Pandas incompatible with numpy - pandas

I am using anaconda 3. When I try to import pandas I receive the following message:
ImportError: this version of pandas is incompatible with numpy < 1.15.4
your numpy version is 1.15.3.
Please upgrade numpy to >= 1.15.4 to use this pandas version
Printing numpy.__path__ gives me the following
['C:\Users\andrei\AppData\Roaming\Python\Python37\site-packages\numpy']
In conda list, my numpy version is 1.19.1. I checked the above directory to find that it has only numpy 1.15.3 inside and nothing else. Spyder is using this path instead of the anaconda's path to numpy for some arcane reason.

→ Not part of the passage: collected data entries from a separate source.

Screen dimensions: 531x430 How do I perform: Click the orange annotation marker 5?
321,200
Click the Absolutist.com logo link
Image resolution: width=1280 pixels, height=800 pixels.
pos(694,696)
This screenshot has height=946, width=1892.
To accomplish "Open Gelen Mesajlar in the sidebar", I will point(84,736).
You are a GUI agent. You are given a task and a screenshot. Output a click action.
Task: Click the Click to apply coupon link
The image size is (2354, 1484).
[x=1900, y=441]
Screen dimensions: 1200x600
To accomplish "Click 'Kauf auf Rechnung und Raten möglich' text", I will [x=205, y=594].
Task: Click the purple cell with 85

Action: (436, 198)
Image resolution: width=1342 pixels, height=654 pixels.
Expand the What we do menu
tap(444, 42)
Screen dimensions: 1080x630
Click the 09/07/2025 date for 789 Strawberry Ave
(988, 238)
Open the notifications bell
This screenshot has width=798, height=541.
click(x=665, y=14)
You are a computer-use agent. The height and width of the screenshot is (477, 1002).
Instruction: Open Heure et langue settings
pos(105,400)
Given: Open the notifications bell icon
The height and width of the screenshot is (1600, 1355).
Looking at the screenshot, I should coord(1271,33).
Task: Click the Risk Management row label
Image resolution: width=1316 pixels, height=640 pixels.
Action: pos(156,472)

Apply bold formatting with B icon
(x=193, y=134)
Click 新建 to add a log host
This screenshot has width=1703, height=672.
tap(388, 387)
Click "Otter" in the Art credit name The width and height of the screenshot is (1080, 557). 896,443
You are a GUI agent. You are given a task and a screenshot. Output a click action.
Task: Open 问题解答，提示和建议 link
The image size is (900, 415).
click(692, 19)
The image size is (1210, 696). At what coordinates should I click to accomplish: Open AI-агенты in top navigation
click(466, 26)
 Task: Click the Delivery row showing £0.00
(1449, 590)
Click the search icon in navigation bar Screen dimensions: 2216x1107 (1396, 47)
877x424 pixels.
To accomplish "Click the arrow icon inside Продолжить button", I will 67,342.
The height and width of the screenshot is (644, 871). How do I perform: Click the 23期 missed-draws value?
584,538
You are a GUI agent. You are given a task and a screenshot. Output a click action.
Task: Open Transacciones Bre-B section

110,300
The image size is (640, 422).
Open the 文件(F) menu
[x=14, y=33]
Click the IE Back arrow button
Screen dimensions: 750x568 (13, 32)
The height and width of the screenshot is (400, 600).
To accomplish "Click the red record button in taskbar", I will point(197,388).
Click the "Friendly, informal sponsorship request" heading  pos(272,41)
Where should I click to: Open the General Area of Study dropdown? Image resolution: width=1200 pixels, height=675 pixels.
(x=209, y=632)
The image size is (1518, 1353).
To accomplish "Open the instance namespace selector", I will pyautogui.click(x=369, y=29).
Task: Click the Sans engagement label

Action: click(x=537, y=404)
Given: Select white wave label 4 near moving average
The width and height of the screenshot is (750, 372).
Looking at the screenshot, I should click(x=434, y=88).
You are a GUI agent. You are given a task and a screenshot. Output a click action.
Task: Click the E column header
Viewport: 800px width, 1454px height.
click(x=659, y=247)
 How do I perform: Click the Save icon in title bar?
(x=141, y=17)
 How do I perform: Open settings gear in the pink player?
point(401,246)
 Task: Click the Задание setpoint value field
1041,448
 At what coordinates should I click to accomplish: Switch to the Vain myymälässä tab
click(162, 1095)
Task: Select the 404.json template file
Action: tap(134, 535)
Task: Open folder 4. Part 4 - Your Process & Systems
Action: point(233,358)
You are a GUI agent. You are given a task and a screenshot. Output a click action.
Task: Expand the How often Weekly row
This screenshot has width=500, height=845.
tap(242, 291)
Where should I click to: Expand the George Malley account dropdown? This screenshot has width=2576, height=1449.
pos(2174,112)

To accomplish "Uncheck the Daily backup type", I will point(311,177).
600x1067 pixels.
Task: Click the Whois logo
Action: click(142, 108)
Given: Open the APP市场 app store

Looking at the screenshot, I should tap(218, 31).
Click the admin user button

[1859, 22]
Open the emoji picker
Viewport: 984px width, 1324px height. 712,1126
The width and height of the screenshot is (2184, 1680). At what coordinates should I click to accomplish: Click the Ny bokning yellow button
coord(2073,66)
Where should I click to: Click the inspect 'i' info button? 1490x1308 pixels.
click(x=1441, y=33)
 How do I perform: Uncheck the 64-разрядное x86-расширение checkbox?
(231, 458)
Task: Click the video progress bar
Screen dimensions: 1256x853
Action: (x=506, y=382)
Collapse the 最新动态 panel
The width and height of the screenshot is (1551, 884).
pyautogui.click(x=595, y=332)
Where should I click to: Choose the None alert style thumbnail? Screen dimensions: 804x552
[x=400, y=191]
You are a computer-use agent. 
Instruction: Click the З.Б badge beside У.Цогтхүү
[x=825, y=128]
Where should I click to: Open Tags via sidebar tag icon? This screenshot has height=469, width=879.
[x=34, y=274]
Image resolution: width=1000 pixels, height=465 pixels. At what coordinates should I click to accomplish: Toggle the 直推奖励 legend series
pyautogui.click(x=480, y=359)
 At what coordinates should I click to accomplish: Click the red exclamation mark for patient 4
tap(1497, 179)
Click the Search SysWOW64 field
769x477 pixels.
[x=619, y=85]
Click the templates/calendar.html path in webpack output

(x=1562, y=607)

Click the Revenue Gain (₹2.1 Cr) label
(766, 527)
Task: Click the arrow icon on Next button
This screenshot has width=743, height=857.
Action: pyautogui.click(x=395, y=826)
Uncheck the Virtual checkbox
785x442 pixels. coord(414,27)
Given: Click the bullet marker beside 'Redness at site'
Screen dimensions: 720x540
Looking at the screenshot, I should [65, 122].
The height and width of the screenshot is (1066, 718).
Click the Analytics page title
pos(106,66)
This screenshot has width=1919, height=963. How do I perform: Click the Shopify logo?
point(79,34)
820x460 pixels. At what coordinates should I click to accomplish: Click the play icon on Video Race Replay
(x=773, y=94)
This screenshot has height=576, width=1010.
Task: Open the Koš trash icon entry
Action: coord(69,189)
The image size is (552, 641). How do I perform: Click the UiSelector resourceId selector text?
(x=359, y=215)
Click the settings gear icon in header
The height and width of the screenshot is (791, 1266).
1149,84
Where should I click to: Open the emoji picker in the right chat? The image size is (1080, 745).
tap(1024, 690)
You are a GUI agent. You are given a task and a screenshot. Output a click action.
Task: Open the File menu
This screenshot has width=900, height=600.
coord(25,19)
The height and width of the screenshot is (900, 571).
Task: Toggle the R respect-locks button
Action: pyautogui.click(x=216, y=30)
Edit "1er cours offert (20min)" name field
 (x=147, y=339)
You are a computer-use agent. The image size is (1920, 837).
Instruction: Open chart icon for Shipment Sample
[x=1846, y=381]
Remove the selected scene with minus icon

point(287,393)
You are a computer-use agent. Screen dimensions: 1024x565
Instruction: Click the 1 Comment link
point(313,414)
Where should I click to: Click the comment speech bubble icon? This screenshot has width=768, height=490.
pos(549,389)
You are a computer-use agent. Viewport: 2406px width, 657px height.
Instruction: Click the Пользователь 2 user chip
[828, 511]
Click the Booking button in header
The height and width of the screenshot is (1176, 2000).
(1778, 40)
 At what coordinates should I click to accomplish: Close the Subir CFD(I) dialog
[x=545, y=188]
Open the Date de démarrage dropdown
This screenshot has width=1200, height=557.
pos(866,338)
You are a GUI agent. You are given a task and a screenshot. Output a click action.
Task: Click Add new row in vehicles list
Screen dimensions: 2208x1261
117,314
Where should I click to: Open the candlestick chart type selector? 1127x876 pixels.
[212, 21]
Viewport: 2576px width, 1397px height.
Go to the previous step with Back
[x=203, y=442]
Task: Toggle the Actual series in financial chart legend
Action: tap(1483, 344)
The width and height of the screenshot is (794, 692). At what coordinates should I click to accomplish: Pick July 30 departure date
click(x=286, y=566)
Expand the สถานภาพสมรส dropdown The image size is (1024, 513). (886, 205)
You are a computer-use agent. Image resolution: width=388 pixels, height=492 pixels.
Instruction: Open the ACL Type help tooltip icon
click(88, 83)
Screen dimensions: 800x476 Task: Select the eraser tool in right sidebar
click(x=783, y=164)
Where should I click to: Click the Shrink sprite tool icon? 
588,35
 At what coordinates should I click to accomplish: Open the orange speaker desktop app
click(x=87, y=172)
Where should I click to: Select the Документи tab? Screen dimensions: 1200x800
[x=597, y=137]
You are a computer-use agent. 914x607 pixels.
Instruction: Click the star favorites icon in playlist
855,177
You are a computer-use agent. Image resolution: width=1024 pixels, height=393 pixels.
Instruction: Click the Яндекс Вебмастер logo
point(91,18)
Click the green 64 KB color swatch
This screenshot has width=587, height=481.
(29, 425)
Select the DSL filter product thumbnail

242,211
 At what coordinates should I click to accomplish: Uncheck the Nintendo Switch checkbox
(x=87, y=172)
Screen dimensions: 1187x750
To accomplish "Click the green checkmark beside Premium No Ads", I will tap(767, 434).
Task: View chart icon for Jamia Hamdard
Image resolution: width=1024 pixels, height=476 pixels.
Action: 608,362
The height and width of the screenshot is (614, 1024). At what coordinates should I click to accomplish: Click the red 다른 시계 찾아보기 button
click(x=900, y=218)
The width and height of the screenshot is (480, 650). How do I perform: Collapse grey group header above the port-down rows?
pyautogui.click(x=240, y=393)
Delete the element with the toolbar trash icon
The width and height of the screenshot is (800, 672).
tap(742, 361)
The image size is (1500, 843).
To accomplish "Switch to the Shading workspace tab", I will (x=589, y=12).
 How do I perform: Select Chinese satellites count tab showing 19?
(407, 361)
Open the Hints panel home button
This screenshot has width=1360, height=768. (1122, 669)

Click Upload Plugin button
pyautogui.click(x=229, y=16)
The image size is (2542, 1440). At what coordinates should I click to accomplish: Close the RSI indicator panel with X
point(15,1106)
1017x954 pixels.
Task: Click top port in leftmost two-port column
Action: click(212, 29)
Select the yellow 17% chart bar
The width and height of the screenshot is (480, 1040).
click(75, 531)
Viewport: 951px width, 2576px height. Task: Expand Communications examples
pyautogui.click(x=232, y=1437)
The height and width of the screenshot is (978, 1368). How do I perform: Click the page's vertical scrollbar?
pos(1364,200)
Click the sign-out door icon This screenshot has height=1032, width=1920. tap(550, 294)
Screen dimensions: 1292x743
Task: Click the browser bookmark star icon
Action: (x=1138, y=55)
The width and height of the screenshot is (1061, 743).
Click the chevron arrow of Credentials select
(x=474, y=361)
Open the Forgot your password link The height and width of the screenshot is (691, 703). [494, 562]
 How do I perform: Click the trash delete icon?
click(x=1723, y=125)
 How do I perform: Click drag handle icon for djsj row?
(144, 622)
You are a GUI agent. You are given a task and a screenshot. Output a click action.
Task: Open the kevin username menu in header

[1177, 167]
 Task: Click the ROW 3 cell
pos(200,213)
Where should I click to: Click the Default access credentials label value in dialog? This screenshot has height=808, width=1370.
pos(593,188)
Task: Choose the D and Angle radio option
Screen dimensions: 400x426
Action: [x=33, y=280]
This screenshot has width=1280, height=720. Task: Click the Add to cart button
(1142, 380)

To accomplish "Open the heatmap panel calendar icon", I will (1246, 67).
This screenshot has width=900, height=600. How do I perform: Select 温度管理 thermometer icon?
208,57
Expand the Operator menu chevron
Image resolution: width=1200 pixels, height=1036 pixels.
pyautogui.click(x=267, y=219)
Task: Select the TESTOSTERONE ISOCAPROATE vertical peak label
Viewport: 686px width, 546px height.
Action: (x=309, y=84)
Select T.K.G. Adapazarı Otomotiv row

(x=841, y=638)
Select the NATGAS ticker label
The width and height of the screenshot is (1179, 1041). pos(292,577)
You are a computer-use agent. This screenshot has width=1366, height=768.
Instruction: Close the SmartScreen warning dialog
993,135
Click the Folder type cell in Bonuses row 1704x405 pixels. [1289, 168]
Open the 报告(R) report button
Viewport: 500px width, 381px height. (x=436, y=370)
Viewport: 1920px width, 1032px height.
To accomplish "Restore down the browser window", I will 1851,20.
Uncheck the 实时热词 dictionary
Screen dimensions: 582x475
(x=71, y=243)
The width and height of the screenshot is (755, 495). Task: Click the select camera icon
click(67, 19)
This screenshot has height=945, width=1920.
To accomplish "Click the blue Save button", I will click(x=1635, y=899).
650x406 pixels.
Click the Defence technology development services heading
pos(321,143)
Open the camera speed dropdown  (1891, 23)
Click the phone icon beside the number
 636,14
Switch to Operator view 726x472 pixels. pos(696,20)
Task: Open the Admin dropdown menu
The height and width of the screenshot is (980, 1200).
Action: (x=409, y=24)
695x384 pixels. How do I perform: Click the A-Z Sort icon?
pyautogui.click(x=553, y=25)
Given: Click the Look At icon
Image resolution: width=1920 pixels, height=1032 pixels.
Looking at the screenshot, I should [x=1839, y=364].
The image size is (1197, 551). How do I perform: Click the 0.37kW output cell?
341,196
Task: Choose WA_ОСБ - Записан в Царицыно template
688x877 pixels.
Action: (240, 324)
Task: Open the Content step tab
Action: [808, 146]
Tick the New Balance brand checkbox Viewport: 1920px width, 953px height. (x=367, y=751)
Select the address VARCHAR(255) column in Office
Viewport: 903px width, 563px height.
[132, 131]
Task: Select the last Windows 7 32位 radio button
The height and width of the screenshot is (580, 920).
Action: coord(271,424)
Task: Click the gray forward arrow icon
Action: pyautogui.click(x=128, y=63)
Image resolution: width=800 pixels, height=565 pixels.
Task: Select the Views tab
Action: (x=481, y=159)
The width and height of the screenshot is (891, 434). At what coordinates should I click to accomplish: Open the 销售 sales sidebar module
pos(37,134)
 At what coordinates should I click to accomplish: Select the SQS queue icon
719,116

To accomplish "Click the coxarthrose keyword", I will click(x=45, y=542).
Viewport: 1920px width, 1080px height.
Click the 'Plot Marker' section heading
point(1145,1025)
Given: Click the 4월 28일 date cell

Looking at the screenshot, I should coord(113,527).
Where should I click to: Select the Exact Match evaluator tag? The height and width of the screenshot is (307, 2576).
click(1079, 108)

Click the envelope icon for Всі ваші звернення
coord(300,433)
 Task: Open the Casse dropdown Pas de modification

Looks like you have somehow installed several versions of NumPy. Try to remove them all by running several times conda remove numpy and pip uninstall numpy. If you have two versions, the corresponding uninstall command needs to be run twice. After these, install a fresh version of NumPy conda install numpy
You can verify if you still have a version of NumPy installed
conda list | grep numpy
pip list | grep numpy
Note that these commands show only one version number even if you have several copies installed.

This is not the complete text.